Measure Would Encourage Competition, Economic Growth from Smaller Casino Developers
TRENTON – Senator Jim Whelan, the Chairman of the Senate State Government, Wagering, Tourism and Historic Preservation Committee, today introduced legislation which would lower the minimum-room threshold for developers seeking to build a casino in Atlantic City, in order to foster economic growth in the casino industry and maintain the viability of casinos in New Jersey.
“As we face the sluggish economy and increased competition from our neighbors, we cannot afford the status quo,” said Senator Whelan, D-Atlantic. “The key to any resort destination is new product. Unfortunately, this tough economy makes it difficult to finance new major development. This bill would help to reinvigorate Atlantic City and put people back to work.”
Senator Whelan’s bill would create two new alternative methods for casino licensure by the State’s Casino Control Commission. Along with the traditional, 500-room capacity, minimum 60,000 square foot casinos, developers would now have the option of building a small-scale casino facility, which is not more than 20,000 square feet, and not less than 200 qualified sleeping units. Developers would also have the option of building a staged casino facility of not more than 30,000 square feet, and not less than 200 sleeping units — with the requirement that they expand to the 500-room requirement within five years of licensure.
“Through this bill, not only will we be able to encourage smaller developers to invest in Atlantic City, but we would also be able to encourage developers who are interested in a larger-scale development, but want to take it slow,” said Senator Whelan. “In this economic climate, finding developers willing and able to meet the 500-room threshold for a new casino is a very tall order. When you give developers the opportunity to invest in a smaller casino, and eventually expand when the economy rebounds, you’re more likely to get greater interest in the City.”
Senator Whelan noted that this bill would allow developers to redevelop abandoned properties along the Atlantic City Boardwalk which were once intended for much larger casino resorts. He said when the economy fell into recession, funding for many of these projects dried up.
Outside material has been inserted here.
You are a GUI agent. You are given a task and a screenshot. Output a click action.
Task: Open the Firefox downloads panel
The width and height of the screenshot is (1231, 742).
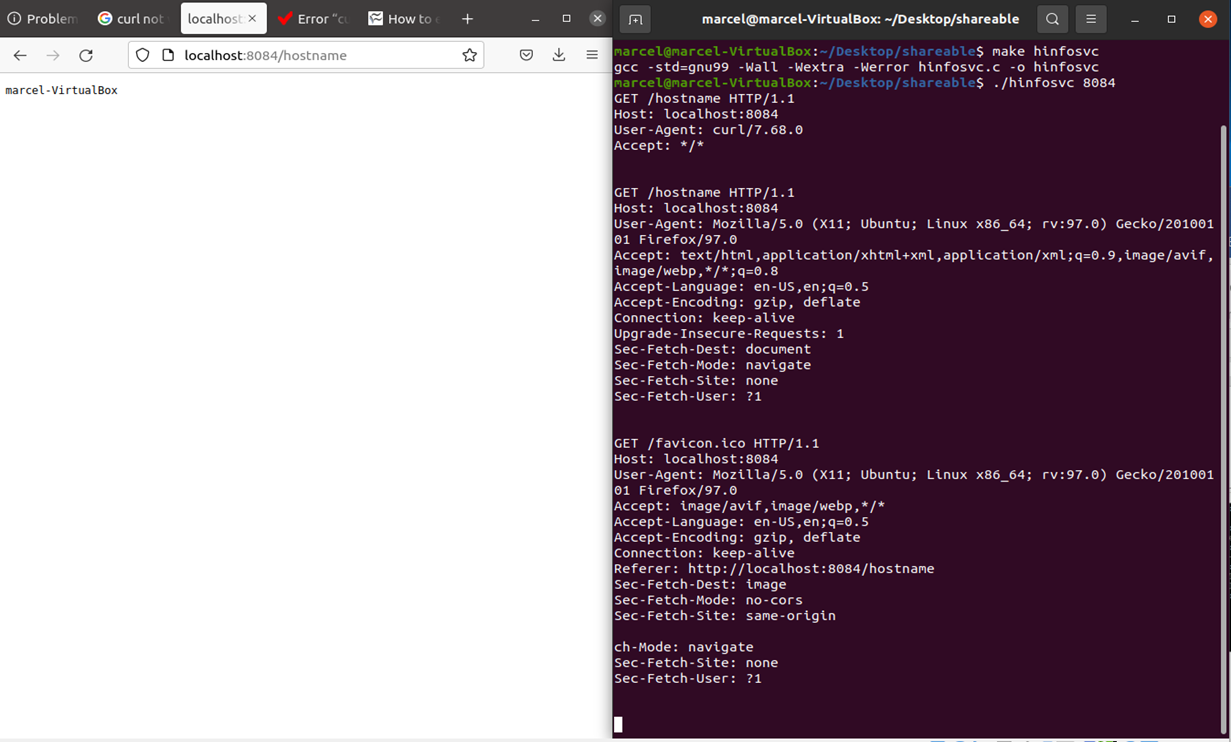[559, 55]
By opening up these abandoned properties to smaller-scale casino developers, Senator Whelan said the State would be able to immediately attract offers from outside developers.
“Right now, when you walk along the Atlantic City boardwalk, there are giant gaps between casinos,” said Senator Whelan. “Through this legislation, we can jump-start our construction and building industries and create new permanent jobs for local residents.”
Senator Whelan said the bill would also require small-scale and staged casino developers to invest five percent of their gross receipts into a State-managed fund in order to help them finance expansion projects. He said such a “rainy day” provision would allow casino developers to find new capital even during bleak economic times.
“We’re seeing progress in overcoming the effects of the national recession, but we need to be prepared should our economy find itself in trouble again,” said Senator Whelan. “Periods of economic growth and recession tend to be cyclical, and unless we want to gain in the boom years and abandon all hope for economic activity during the bust years, we need a tool to help casinos finance expansion, regardless of the state of the economy.”
Senator Whelan also introduced a secondary measure, which would allow the Casino Control Commission to determine whether or not to continue the 24-hours-a-day, seven-days-a-week monitoring of casinos in Atlantic City. The Senator said that the protections put in place during the early days of gaming in New Jersey may no longer be necessary, and by scaling back the Commission’s monitoring, the State may be able to save funds and encourage developers who would otherwise be uninterested in dealing with an overregulated gaming market.
“With advances in technology, the need for having a Casino Control Commission staffer in every casino, every minute of every day simply doesn’t apply anymore,” said Senator Whelan. “Rather than having the casino industry and the taxpayers of New Jersey pay for the staffing of unnecessary regulatory posts, we should be encouraging casino owners to re-invest in their casinos, to create a stronger draw for resort visitors. Taken with the smaller-scale casino development guidelines, a reasoned level of deregulation will boost existing casinos and encourage folks who couldn’t be bothered to try their luck in Atlantic City.”
Senator Whelan said both measures are likely to be referred to the State Government Committee.